Никифоров рассмеялся.
– Во-во, им чтоб в трубу все вверх ногами летело да в воду прыгало, а вот послушай, что сестренка пишет. У нее, скажу тебе, талант к музыке, большой из нее толк выйти может. Так вот учительница-естественница запрещает ей заниматься на рояле, потому что музыка может помешать ей в естественных науках. А у девочки такая охота, что она к подругам бегает, чтоб поиграть, так как своего инструмента нет. Думаю теперь купить ей пианино. Нет, ты подумай, эта каракатица хочет удушить у человека потребность, которую признают люди не ей чета, а такие гиганты наши, как Менделеев, Павлов, Бехтерев, Бородин, да, наконец, и все человечество. Она, протоплазма, не знает, что Фидий, Микеланджело, Данте, Шекспир, Гете, Бетховен, Вагнер, Глинка дали человечеству не меньше, чем Архимед, Ньютон, Дарвин и другие великаны науки. Верно я говорю?
– На этот раз – стопроцентная истина.
– Так вот, я пишу сестренке, чтоб она сказала учительнице, что наоборот: естественные науки мешают ей заниматься музыкой. Пускай выгонят ее из гимназии, дорогу ей найдем, а учительнице я сам еще напишу: «Уважаемая Семяпочка! Счастье человечества не в одних собачьих кишках и бараньих мозгах живет, которых и мы не отрицаем, но и в мыслях и чувствах людей искусства». А то что ж? И напишу, хоть редакция неважная. Им ведь кажется наше дело пустым и чрезвычайно легким, один козерог выразился даже так, что для искусства большого ума не надо, а достаточно одного таланта. Я1 брат, показал одному, насколько легко работать нам, чуть было не угробил его.
– Ты мог угробить?
– Еще как! В Крыму один чиновник пишет пейзажи и продает непонимающей сезонной публике. Известно что: синее море, зеленые кипарисы. Полное невежество, а уже самоуверенность. Приходит ко мне. «Вы, – говорит, – художник, читал о вас в газетах, так я хочу взять у вас несколько уроков для своей, так сказать, шлифовки». Понимаешь? – шлифовки, когда человек еще ни а, ни бе не понимает. Ладно, думаю, пошлифую тебя. Уроков, говорю, не даю, но ради шлифовки готов заняться с вами.

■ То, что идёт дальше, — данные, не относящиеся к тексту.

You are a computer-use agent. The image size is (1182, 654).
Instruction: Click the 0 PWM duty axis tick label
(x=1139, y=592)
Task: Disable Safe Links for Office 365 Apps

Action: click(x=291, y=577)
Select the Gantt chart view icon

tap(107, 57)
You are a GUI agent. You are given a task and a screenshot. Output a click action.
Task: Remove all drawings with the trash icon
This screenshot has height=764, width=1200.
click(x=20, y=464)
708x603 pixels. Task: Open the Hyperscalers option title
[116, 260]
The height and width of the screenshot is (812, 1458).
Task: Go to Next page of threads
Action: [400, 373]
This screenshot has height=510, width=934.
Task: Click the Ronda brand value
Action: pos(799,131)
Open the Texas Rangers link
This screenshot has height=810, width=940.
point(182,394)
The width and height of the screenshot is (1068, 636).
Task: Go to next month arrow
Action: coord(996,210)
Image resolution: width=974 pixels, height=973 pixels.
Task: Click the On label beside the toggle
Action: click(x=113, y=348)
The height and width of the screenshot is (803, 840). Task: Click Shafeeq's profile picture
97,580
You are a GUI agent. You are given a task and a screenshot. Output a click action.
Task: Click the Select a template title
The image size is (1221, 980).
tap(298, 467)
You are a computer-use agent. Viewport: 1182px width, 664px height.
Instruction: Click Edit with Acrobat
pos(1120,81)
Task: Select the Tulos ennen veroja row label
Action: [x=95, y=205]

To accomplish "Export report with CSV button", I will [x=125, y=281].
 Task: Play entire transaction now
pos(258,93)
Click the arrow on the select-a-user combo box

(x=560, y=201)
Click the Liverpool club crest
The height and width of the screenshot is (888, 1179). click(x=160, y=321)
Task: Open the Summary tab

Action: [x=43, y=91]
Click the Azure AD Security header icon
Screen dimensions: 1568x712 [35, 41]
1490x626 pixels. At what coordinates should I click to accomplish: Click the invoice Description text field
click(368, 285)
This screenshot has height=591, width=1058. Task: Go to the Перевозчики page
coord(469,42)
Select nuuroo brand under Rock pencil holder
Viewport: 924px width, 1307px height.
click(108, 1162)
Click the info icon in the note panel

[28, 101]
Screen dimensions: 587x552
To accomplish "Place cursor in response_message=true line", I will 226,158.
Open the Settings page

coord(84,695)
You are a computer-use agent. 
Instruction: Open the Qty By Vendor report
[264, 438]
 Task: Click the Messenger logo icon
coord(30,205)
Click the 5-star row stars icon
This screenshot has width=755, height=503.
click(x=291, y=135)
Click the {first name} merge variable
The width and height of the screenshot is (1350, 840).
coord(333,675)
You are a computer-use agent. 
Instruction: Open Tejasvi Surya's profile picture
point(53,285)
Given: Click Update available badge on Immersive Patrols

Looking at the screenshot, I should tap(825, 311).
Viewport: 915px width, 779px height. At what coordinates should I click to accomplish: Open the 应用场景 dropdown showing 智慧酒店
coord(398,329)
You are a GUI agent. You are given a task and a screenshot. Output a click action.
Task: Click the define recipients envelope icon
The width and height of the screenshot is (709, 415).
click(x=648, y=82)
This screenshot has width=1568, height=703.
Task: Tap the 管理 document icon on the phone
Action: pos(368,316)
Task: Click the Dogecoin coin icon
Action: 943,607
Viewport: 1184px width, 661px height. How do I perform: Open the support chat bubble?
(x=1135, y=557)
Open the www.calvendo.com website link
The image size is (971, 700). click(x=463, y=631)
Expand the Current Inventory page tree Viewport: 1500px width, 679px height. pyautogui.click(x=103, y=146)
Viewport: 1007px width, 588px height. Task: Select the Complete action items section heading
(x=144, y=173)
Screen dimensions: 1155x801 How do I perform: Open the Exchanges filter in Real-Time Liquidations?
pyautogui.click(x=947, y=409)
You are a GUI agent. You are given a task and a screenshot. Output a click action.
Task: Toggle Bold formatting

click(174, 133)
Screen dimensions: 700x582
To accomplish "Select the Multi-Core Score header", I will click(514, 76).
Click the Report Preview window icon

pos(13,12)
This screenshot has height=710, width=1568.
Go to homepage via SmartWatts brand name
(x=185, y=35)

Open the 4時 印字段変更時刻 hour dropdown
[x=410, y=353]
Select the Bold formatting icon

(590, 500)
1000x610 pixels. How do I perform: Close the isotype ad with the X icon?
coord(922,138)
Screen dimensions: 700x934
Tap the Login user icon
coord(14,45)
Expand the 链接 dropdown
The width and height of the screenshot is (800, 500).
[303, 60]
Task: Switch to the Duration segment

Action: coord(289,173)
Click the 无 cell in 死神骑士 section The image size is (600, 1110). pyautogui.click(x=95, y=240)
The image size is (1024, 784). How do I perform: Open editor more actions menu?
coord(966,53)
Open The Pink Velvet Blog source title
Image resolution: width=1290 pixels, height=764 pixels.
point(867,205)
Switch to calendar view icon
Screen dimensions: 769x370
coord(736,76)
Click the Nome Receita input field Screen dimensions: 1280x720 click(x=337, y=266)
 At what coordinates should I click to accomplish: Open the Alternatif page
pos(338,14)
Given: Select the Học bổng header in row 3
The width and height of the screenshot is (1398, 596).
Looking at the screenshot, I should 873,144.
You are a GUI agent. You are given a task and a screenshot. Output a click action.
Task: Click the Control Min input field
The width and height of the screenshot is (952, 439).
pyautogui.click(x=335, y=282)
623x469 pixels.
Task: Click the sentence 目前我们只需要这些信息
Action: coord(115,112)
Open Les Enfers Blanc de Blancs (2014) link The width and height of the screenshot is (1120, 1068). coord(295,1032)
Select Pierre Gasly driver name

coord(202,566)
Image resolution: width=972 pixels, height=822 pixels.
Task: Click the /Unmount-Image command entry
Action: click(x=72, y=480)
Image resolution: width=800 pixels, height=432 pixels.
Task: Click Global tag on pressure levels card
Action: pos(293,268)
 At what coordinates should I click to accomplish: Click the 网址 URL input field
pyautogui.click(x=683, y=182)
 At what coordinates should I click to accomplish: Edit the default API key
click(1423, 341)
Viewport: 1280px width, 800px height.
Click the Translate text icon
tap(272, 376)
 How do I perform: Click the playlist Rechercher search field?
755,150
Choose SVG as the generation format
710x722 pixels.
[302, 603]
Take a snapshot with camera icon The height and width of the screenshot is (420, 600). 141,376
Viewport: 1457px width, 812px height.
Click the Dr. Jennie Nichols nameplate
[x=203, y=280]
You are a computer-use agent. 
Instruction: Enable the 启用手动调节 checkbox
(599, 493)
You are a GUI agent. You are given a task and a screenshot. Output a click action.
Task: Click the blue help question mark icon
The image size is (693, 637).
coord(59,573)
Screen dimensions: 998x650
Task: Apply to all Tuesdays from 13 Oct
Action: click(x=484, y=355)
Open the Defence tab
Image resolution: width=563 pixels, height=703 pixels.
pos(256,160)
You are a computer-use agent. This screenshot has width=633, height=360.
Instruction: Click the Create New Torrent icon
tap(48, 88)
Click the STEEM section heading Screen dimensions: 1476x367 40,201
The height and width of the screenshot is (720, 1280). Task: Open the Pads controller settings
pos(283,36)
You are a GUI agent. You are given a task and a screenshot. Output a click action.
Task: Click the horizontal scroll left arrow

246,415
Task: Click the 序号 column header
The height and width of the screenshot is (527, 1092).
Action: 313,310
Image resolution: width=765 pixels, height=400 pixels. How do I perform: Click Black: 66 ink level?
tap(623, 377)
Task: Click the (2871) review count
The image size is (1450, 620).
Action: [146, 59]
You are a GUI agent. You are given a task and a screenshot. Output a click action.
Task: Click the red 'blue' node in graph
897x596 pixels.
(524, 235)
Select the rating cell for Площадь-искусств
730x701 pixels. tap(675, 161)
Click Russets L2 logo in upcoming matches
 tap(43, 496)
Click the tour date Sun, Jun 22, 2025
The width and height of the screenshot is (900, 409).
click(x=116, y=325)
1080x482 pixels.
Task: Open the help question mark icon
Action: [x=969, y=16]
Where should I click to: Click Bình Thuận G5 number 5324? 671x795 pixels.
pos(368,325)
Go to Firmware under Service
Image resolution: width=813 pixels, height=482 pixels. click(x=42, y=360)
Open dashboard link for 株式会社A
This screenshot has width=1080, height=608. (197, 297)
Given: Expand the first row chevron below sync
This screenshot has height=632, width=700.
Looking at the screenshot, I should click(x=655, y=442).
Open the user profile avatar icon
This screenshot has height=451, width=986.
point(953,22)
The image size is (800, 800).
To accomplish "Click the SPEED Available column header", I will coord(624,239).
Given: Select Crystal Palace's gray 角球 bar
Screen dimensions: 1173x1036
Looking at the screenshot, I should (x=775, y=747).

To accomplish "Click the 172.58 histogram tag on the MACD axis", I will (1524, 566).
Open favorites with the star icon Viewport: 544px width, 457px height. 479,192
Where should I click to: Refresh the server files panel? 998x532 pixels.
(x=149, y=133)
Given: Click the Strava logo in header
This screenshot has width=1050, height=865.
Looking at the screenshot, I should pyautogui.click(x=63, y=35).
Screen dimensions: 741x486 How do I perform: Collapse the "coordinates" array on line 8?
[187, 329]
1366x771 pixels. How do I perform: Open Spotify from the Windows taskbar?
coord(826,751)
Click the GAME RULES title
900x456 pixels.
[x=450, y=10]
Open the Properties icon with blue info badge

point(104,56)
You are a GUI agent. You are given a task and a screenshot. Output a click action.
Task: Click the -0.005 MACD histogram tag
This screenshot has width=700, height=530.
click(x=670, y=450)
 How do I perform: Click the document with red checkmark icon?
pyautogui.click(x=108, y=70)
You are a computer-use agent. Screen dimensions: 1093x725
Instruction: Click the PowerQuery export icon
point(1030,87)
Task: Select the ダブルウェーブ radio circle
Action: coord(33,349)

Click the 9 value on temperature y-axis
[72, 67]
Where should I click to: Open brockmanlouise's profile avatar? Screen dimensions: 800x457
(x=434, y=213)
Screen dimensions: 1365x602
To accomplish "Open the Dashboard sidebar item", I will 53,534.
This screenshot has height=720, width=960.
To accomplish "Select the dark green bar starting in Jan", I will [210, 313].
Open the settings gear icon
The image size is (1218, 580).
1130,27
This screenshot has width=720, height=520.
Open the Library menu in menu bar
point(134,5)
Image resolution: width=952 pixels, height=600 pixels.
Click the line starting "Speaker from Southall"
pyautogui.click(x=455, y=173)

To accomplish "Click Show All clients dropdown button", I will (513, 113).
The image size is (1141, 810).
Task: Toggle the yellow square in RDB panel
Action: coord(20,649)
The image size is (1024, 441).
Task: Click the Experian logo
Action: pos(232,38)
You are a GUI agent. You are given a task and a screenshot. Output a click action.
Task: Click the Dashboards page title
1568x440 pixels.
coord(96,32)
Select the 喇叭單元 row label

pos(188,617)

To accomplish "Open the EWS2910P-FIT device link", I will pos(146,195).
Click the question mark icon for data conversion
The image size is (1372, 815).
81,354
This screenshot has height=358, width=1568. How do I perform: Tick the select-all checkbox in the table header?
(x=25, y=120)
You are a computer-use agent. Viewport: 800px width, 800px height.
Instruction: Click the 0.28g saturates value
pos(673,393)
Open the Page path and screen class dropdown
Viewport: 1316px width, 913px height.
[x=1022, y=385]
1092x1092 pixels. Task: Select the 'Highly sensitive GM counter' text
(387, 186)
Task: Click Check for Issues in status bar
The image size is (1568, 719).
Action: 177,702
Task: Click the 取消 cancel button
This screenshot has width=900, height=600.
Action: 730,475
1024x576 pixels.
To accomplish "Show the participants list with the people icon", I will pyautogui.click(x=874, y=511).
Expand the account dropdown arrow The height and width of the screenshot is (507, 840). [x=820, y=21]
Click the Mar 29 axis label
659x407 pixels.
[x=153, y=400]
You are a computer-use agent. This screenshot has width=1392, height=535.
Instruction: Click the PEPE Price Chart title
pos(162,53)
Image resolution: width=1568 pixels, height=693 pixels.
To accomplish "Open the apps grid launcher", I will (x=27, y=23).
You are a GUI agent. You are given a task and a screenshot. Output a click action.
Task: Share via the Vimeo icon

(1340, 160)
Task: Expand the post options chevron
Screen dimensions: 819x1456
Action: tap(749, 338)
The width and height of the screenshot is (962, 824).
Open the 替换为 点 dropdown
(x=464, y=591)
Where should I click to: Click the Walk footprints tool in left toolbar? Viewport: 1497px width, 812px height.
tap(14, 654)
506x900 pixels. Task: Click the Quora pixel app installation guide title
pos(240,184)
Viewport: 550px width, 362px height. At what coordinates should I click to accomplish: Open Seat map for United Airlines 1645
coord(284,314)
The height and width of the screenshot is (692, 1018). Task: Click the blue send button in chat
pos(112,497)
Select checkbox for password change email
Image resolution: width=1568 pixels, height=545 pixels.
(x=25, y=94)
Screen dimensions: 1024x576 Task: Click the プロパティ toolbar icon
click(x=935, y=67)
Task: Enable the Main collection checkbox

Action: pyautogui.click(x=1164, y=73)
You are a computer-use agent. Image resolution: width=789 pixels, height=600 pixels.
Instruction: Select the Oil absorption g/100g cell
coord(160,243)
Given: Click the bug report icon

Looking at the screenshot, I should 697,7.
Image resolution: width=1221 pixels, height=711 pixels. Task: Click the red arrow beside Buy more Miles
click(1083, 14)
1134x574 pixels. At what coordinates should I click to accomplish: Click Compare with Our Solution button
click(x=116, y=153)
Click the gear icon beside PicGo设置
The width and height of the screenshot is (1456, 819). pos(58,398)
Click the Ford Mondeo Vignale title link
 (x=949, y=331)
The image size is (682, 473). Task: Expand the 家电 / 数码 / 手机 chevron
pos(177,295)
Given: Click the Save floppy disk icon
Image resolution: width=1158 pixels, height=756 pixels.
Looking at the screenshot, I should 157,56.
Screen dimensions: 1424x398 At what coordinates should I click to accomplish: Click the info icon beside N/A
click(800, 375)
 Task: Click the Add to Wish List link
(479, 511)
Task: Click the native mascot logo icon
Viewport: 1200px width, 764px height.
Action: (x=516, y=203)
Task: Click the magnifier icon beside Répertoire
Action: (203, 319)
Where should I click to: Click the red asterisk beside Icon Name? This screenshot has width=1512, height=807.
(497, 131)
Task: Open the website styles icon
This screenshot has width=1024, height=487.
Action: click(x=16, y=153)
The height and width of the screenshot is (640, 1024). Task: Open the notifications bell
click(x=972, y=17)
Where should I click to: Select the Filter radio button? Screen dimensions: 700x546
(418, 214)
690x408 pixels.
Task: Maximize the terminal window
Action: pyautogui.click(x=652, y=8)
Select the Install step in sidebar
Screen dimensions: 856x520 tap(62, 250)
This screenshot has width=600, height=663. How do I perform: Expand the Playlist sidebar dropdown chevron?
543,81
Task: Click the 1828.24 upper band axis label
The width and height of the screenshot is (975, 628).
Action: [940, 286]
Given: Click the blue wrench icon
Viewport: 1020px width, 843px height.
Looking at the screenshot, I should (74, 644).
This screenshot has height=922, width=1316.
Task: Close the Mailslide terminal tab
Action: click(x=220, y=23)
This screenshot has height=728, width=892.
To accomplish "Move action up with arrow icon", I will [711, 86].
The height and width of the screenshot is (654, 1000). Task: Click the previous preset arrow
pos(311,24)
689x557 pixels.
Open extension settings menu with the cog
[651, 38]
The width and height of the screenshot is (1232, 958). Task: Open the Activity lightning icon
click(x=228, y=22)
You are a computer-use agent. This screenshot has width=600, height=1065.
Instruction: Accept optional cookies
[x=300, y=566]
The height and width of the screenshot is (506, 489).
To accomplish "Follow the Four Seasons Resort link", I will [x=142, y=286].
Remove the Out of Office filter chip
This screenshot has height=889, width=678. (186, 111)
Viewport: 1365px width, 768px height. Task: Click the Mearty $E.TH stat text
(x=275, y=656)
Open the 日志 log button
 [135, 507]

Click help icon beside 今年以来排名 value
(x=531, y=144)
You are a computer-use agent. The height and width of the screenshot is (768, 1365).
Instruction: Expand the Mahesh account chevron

Пошли мы с ним на берег моря, стал он писать камни и воду. Положит мазок, а я говорю: «Не так, всмотритесь – тон не тот, проверьте его с отношением к камню. Возьмите точное отношение неба к скалам. Каждый мазок кладите без повторения и верный, в упор». Он туда-сюда, хочет отделаться попроще, смазать как-нибудь, а я не даю, наседаю, шагу не позволяю сделать в отсебятину. И так часа три. Пот с него градом. Кончился сеанс, побежал он домой опрометью. На другой день приходит ко мне его жена и от имени мужа просит обождать с уроками несколько дней. Спрашивает еще, сколько они должны мне за урок. «А что, – говорю, – с вашим мужем?» – «Ох, – отвечает жена, – у него после урока все разбито, слег, и ночью даже бред был». – «Это, – говорю, – всегда бывает при шлифовке. Денег я не беру за это дело, а только вы не пускайте вашего мужа брать уроки, так как идущие в шлифовку после третьего сеанса на стену лезут или начинают жен бить, ежели семейные». С тех пор ни мужа, ни жены я больше не видел.
Выставка в Петербурге закончилась. Назначено было последнее товарищеское собрание. Едем туда с Никифоровым, и я прошу его дорогой:
– Ты хоть на прощание не спорь со стариками, чтоб чего не вышло.
– Ладно, – отвечает он, – там видно будет.
А я чувствую, что у него в голове что-то засело.
На собрании опять поднялся проклятый вопрос о мерах улучшения качества выставки, о замене драпировки материей другого цвета и других мероприятиях, которые, конечно, не могли изменить общего положения вещей.